A landfill is an area designated to receive waste.

To reduce smells and vermin, after a layer of garbage is spread, a layer of dirt is spread. This process prevents oxygen from entering the landfill. The lack of oxygen also causes material which is normally biogradable to not decay.

Modern well-run landfills are also lined with plastic or bentonite clay to prevent toxic leachates from entering the groundwater. They also usually have methane wells to safely exhaust methane from the deepest parts.

Some local landfill authorities have found it difficult to locate nearby landfill areas. Most areas in most countries do not have this problem. For many areas, a well-run land-fill is a hygienic, inexpensive solution to garbage disposal. Poorly run landfills can pollute groundwater, and the air.

Ecological activists dislike landfills not only because of the potential pollution, but because they permanently remove raw materials (processed material ?) from economic use. Not only are the materials are wasted, but also all of the energy and natural resources (such as water) that are used to process them.
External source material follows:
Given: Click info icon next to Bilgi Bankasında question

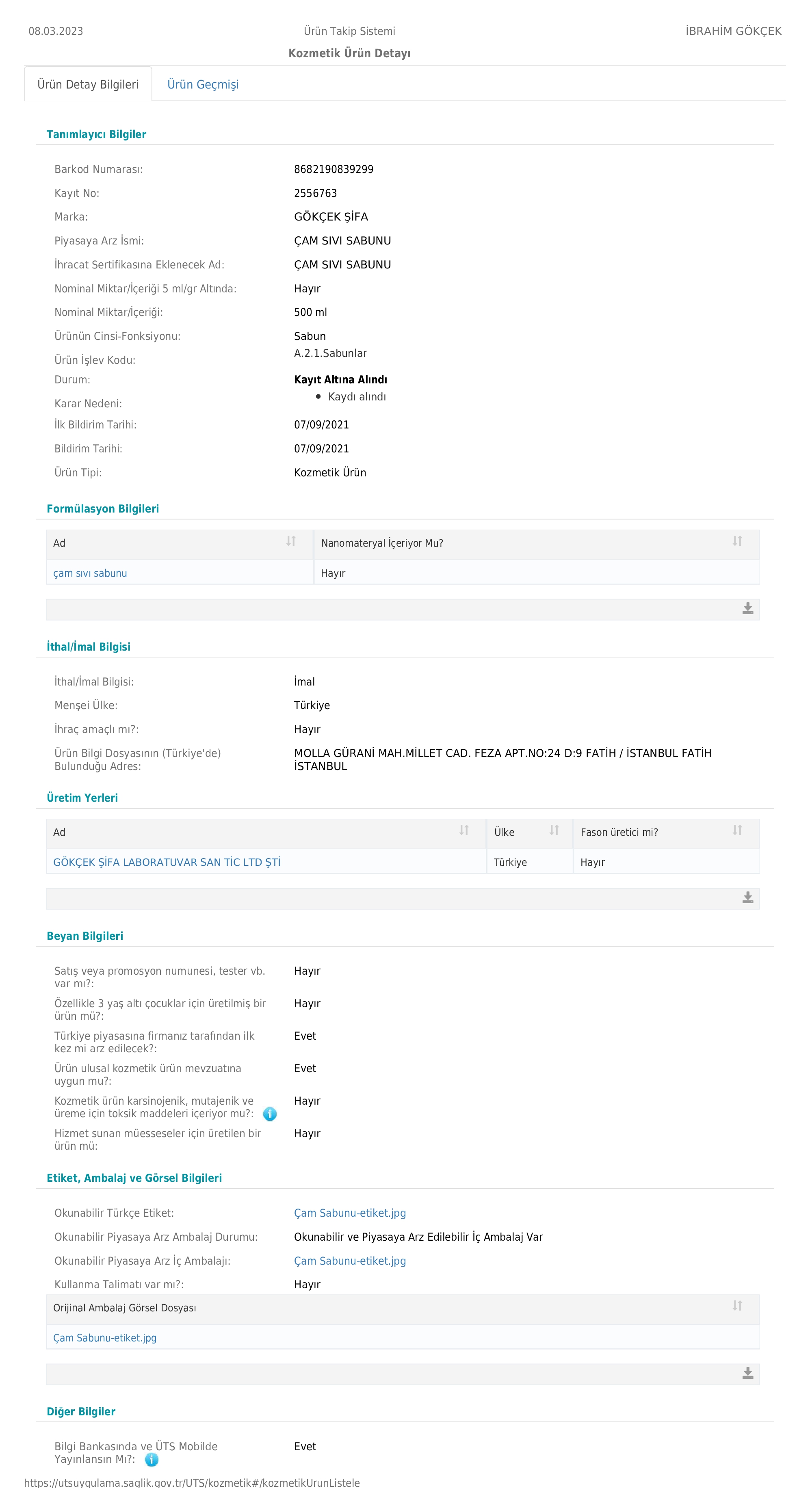Looking at the screenshot, I should [x=152, y=1459].
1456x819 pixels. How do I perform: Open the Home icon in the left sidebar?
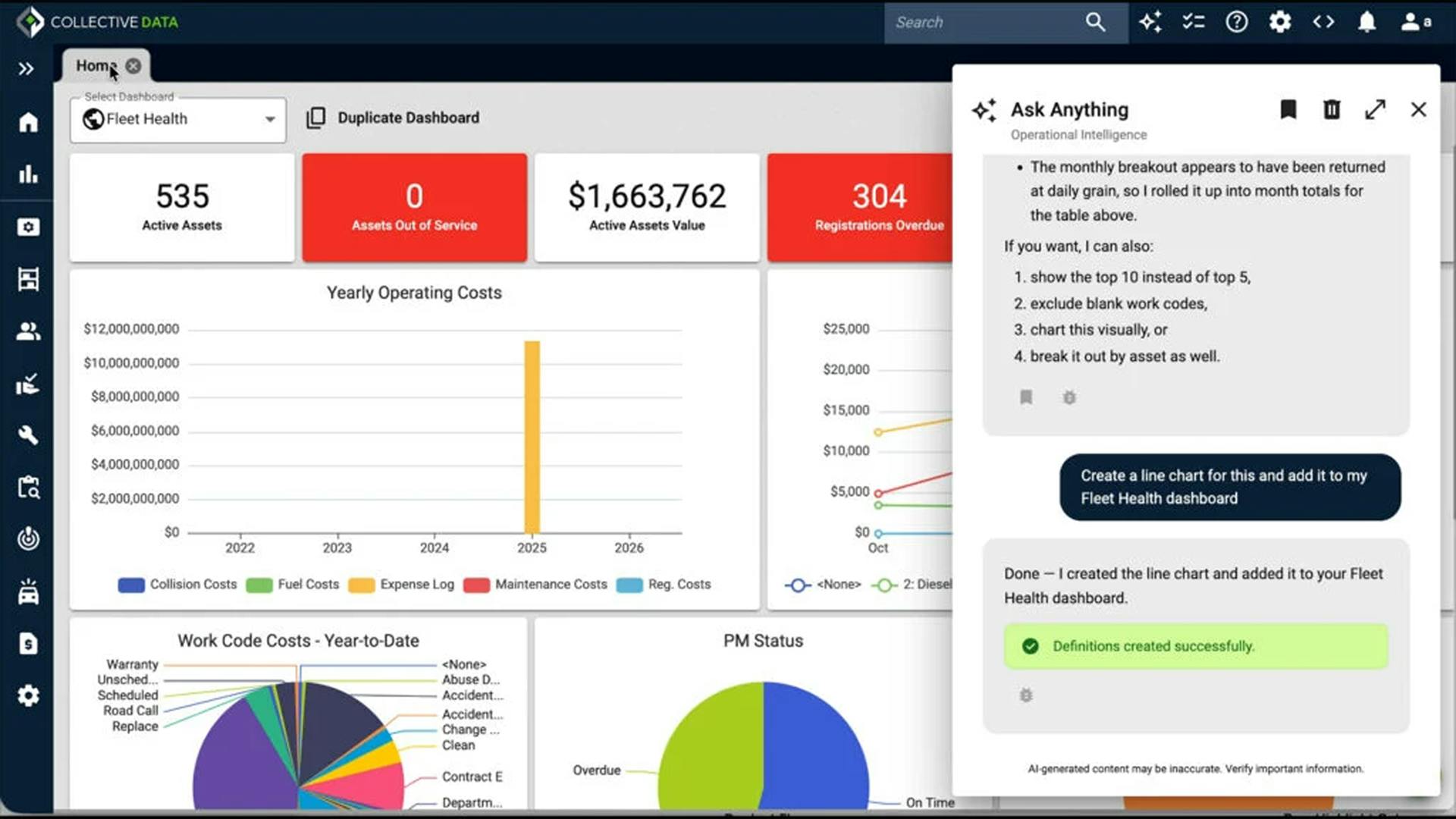27,122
This is said to contribute to damage of forests, and agricultural areas, including in less-developed countries that derive a majority of their export revenues from raw materials.

However, recycled used materials compete in the marketplace with new materials. Most of the discarded materials are low in value.
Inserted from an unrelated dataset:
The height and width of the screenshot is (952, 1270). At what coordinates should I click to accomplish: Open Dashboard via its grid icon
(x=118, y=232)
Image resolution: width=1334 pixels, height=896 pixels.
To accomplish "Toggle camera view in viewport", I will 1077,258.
Living close to a landfill is considered by many people to be very undesirable, and the environmental pollution of land, air, and water created by the world's bad landfills is large.

In eras before the mid 20th century, landfills were the main method used in waste management. In the late 20th century, alternative methods to waste disposal have been suggested, including recycling, biodegradable products, and sustainable development, which assist in reducing global pollution.

Some countries with high population densities, such as the UK, tax landfills.